Während der Beratungen des Europäischen Rates und des Rates äußern sich die Vertreter der Mitgliedstaaten (d.h. bei Ratstagungen die Minister und bei Tagungen des Europäischen Rates die Staats- und Regierungschefs) in ihrer eigenen Sprache, wobei die Generaldirektion Dolmetschen der Europäischen Kommission (der frühere Gemeinsame Dolmetscher-Konferenzdienst) für eine reibungslose mündliche Verständigung sorgt.
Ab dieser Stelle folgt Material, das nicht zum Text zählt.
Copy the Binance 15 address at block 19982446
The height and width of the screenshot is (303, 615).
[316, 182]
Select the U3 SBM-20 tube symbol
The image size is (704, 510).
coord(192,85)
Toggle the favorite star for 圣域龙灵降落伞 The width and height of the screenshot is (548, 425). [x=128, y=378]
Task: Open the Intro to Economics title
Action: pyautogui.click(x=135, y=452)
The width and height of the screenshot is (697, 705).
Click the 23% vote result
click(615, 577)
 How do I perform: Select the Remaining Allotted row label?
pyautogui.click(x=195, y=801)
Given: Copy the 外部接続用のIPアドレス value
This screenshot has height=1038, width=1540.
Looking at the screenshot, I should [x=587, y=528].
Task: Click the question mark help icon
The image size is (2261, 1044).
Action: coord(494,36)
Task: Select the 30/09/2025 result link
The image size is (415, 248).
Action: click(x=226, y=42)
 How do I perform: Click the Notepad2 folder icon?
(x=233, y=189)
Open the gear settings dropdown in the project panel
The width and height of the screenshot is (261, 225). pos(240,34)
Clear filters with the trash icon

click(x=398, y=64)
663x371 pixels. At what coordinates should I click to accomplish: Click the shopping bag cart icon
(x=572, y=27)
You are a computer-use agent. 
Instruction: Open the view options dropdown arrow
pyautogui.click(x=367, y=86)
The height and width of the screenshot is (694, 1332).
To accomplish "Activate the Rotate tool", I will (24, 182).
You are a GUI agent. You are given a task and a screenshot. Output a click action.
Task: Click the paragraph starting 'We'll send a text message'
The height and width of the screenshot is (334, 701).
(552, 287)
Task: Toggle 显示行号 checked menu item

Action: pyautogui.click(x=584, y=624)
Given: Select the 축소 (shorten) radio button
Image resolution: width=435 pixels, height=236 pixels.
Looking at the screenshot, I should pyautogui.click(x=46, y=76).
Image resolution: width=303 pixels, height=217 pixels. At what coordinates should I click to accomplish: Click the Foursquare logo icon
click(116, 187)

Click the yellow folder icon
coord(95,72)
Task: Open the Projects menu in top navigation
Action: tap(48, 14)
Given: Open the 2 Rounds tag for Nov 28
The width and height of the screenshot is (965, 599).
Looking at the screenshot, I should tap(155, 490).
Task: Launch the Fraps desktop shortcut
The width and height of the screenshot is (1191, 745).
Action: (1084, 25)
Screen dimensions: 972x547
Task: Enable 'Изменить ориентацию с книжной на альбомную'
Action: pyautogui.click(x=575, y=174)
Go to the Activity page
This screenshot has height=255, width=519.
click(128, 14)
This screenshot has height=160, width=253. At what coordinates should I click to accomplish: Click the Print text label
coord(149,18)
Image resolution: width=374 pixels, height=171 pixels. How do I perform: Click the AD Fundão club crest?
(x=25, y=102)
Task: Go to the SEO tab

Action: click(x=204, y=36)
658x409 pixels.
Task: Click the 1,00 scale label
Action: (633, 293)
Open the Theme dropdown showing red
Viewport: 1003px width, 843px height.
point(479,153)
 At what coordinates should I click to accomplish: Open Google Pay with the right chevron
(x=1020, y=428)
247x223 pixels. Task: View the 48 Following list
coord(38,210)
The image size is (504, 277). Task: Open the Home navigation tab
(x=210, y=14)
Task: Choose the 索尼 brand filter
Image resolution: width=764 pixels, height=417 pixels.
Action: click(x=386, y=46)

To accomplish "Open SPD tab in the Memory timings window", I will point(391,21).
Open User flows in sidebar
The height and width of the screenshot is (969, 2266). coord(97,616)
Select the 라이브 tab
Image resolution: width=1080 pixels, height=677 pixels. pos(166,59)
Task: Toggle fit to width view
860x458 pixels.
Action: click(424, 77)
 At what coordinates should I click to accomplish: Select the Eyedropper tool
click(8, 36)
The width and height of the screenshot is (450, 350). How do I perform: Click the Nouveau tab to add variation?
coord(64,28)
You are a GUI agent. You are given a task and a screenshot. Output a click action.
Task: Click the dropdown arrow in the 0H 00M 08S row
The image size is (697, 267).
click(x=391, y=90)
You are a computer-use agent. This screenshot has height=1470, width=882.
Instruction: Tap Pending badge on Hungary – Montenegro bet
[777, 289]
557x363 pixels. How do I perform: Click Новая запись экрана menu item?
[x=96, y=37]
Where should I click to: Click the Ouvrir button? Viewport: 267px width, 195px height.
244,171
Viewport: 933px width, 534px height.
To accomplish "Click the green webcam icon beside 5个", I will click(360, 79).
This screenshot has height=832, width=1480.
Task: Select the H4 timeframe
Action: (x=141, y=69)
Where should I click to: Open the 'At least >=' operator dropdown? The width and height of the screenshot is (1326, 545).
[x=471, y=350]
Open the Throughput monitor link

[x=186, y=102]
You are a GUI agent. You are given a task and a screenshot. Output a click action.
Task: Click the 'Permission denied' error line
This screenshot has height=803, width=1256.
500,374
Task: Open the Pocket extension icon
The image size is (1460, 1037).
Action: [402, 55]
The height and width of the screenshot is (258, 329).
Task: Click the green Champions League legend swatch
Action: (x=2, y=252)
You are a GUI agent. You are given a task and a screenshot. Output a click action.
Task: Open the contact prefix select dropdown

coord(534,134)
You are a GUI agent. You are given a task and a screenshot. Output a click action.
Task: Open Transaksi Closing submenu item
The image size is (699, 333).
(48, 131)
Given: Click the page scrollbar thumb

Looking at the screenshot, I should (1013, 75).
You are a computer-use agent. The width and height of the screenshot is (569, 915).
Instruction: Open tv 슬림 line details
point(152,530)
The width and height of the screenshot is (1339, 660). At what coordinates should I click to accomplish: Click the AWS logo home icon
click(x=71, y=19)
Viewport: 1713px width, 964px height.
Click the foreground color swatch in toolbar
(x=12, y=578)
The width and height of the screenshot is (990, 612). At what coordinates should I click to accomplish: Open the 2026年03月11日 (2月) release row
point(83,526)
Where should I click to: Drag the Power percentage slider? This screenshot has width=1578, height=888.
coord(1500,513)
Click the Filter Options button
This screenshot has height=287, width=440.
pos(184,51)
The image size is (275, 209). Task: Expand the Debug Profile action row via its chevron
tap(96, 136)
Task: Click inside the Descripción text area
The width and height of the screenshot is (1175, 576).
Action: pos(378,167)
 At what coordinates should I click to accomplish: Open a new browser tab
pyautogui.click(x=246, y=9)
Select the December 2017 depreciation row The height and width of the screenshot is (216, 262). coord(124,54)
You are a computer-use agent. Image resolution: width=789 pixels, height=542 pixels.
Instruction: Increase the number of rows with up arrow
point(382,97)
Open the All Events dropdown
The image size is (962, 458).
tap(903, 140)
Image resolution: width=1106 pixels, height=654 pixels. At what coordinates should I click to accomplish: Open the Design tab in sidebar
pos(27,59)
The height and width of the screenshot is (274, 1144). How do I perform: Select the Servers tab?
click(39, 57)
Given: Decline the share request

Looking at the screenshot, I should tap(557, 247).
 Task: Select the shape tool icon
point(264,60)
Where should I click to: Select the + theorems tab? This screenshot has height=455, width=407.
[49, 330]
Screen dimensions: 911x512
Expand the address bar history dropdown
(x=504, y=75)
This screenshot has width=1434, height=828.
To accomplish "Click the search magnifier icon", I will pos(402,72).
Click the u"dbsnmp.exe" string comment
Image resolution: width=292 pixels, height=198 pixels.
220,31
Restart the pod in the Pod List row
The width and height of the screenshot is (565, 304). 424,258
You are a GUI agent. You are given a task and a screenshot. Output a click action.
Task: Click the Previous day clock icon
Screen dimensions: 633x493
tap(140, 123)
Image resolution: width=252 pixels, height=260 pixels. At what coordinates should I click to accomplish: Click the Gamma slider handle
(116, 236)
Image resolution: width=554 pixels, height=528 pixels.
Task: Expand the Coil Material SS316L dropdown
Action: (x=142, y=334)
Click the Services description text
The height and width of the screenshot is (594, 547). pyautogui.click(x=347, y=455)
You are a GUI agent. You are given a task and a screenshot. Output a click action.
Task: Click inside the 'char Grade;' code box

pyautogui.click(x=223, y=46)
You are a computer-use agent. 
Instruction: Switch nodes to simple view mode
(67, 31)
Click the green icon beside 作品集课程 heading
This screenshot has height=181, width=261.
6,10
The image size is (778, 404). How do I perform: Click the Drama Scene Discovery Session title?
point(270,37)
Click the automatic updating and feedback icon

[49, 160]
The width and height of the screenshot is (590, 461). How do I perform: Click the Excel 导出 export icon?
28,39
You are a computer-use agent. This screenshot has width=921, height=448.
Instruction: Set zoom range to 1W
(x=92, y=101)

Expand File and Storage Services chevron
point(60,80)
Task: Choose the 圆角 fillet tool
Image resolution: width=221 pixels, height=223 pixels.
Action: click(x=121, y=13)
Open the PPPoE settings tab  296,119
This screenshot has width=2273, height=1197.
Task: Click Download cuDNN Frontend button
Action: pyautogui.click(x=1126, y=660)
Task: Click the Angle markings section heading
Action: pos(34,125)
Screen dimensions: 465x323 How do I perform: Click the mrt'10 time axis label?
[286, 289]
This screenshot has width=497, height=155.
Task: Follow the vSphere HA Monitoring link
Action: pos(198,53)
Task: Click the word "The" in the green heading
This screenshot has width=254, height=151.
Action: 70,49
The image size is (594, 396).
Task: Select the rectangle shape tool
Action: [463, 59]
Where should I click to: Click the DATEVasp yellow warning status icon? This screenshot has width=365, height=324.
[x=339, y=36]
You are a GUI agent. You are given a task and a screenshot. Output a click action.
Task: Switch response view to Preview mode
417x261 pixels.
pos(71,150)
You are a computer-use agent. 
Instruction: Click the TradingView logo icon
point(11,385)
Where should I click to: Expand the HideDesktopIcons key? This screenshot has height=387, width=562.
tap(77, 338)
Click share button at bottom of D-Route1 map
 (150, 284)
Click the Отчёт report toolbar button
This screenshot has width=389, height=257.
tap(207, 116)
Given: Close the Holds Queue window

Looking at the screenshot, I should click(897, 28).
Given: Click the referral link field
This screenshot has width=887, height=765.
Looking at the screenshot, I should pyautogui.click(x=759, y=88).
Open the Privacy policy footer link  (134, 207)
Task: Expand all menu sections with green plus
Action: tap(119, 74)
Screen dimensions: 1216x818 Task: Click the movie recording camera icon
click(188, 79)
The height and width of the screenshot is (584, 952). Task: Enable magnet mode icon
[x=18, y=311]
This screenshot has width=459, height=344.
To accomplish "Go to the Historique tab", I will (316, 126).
Die Dokumente, über die der Europäische Rat bzw. der Rat berät, werden ihm in allen Amts- und Arbeitssprachen vorgelegt. Alle Sprachfassungen haben denselben rechtlichen und politischen Status. Die vom Europäischen Rat bzw. vom Rat angenommenen Rechtsakte sowie die Verträge und alle im Amtsblatt der Europäischen Union veröffentlichten Texte können in der interinstitutionellen Datenbank Eur-Lex in allen Amtssprachen kostenlos eingesehen werden.
Was die Kommunikation mit den Bürgern betrifft, so sind der Europäische Rat und der Rat stets bemüht, den Grundsatz der Vielsprachigkeit so weit wie möglich zu beachten. Nach dem Vertrag kann jeder Unionsbürger Schriftstücke, die er an den Europäischen Rat bzw. den Rat – oder an andere Organe und Einrichtungen der Union – richtet, in der Amtssprache seiner Wahl abfassen, wobei die Antwort in derselben Sprache zu erteilen ist.
Allerdings sind der Vielsprachigkeit im Europäischen Rat und im Rat aus praktischen Gründen von jeher Grenzen gesetzt. Was die interne Kommunikation in den Organen anbelangt, deren Beamte und Bedienstete zusätzlich zu ihrer Muttersprache zwei weitere Sprachen der Union beherrschen sollten, so werden diejenigen Sprachen verwendet, deren Kenntnis am weitesten verbreitet ist. Gleiches gilt für Beratungen, an denen Fachleute oder Beamte der Mitgliedstaaten teilnehmen, die im Allgemeinen ebenfalls mindestens eine Fremdsprache beherrschen. Für diese Einschränkungen sind sowohl praktische Erwägungen als auch finanzielle Gründe – Begrenzung der Verwaltungsausgaben – ausschlaggebend.